Νel 1916, il pedagogista John Dewey definisce educazione accidentale l’esperienza spontanea che un individuo si ritrova ad affrontare nella propria vita. In particolare, “educazione accidentale” significa inciampare nella cultura per caso, in quel momento di rilassamento sei più pronto ad apprendere e a recepire nuove conoscenze..

Questo è quanto di più moderno si possa leggere adesso, in un momento in cui la realtà diventa social e il tempo libero è diventato bisogno fondamentale per ricaricarsi, ma diventa sempre più un momento di esperienza culturale: pensiamo ai nostri viaggi, ai concerti, agli artisti di strada; l’esperienza culturale oggi è nella vita reale, non più sui libri, dicono.

Quale ruolo allora rimane alla carta stampata? Davvero non c’è più posto o tempo per un buon libro?

In realtà, probabilmente, cambiano solo le modalità di lettura: potremmo per esempio leggere un libro, sorseggiando un buon bicchiere di vino, il momento più rilassante, a fine giornata..SpritzBook

Noi di Genus Bononiae invece, ci siamo spinti oltre: SpritzBook è la formula con cui abbiamo deciso di proporre una serie di appuntam
enti in biblioteca, che diventino un momento di lettura conviviale da condividere con gli amici e uno spritz.
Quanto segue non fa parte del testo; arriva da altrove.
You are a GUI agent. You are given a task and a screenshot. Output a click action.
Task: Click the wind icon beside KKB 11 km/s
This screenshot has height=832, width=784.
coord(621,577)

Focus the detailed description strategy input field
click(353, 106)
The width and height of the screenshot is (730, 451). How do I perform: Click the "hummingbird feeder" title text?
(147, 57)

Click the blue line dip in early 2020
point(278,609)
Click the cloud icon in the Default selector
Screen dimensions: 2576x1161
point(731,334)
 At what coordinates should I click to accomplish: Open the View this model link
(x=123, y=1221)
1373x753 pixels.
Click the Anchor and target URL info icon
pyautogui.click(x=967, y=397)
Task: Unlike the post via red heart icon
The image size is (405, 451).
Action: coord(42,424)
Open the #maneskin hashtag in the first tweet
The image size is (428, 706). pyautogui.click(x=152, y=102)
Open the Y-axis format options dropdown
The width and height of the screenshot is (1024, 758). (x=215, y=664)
A partire dal prossimo giovedì 22 ottobre 2015, alle 19 (l’ora dell’aperitivo) parte la rassegna SpritzBook in cui attori e attrici condurranno il pubblico nell’universo dei libri, recitando brani tratti da romanzi o saggi.
Sei viaggi-spettacolo tematici a cura di Andrea Maioli, in cui lo spettatore ascolterà una storia, accompagnato da un buon bicchiere, musica dal vivo e videoproiezioni.

A questo ciclo di 6 appuntamenti si aggiungono tre eventi speciali: due serate – 20 novembre e 11 dicembre, alle ore 21 – chiamate La notte dei Libri Viventi, realizzate con la galleria Ono Arte Contemporanea a tema rock e graphic novel, con un djset di accompagnamento.
La giornata di domenica 29 novembre invece, sarà dedicata a Una tazza di mare in tempesta di Roberto Abbiati tratto dal Moby Dick di Melville in cui questo singolare attore-regista-clown-acrobata (Abbiati) costruirà una scatola di legno all’interno della Biblioteca capace di contenere una ventina di spettatori. Come rivivendo Melville, Il pubblico si ritroverà in una sorta di stiva di una baleniera, materializzando il suo messaggio e la sua epica.
Tutto questo perché crediamo soprattutto all’idea che la cultura debba essere prima di tutto, piacere vivo.
Come rivivere un libro allora?
Vieni in biblioteca, siedi con noi, ti condurremo nel mondo dei libri viventi!